** Opening The data block **
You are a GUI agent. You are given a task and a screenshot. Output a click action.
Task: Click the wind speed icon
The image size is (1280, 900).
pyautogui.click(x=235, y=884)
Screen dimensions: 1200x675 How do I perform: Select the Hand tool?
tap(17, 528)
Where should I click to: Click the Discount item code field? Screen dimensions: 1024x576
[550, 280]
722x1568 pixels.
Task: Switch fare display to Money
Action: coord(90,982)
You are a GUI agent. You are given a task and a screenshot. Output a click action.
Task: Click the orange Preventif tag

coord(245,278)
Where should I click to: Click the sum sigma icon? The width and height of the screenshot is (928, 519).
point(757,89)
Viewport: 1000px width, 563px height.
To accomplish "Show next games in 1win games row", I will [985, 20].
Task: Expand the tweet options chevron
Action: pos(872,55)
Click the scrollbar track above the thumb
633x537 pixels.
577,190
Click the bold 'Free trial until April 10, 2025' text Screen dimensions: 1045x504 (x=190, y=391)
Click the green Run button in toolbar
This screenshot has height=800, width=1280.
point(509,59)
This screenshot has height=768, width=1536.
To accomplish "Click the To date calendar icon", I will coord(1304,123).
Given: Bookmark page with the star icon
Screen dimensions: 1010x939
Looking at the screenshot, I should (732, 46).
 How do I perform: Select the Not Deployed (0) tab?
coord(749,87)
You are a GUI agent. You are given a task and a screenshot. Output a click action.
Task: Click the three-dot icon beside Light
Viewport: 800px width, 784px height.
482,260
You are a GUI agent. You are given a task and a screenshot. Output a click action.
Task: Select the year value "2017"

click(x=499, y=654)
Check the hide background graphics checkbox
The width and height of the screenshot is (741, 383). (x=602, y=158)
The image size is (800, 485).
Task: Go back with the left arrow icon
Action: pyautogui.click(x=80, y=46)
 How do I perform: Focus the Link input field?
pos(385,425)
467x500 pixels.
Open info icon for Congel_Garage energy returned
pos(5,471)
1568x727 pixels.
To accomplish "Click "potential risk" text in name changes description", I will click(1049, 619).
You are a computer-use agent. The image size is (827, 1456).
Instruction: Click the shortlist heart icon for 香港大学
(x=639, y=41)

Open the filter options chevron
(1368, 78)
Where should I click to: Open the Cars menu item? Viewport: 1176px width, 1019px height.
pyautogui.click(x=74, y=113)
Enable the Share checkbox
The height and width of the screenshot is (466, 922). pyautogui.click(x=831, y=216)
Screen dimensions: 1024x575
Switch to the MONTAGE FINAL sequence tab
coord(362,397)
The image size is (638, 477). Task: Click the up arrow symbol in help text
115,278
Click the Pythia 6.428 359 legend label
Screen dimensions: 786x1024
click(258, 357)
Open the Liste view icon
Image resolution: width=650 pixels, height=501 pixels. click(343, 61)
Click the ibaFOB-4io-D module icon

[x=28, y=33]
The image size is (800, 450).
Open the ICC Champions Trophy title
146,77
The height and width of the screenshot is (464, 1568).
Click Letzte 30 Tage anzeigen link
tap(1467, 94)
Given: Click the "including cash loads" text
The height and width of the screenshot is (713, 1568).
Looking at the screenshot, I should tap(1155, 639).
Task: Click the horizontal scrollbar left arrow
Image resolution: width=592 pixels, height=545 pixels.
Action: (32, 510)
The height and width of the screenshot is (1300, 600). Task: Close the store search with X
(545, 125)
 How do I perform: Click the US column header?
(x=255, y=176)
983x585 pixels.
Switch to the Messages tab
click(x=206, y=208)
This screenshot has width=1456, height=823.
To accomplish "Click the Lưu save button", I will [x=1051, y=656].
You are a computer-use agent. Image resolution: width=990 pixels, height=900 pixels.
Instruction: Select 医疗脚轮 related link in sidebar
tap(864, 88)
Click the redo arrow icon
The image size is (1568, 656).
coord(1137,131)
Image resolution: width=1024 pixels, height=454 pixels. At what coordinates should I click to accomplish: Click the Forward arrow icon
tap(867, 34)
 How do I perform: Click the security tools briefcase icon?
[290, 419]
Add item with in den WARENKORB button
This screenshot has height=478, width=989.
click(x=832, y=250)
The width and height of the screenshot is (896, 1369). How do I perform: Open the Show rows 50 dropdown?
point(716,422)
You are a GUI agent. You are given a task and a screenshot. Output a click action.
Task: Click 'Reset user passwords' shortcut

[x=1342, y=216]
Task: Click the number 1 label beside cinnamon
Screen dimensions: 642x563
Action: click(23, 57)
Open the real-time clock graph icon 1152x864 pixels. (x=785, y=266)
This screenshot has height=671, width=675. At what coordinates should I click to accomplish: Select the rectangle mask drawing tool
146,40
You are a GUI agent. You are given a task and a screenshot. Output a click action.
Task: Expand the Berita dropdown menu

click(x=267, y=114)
** Closing The data block **
Task details
Among the lines above, find those containing the word "label" and copy each.

Solution
Click the Pythia 6.428 359 legend label
Task: Click the number 1 label beside cinnamon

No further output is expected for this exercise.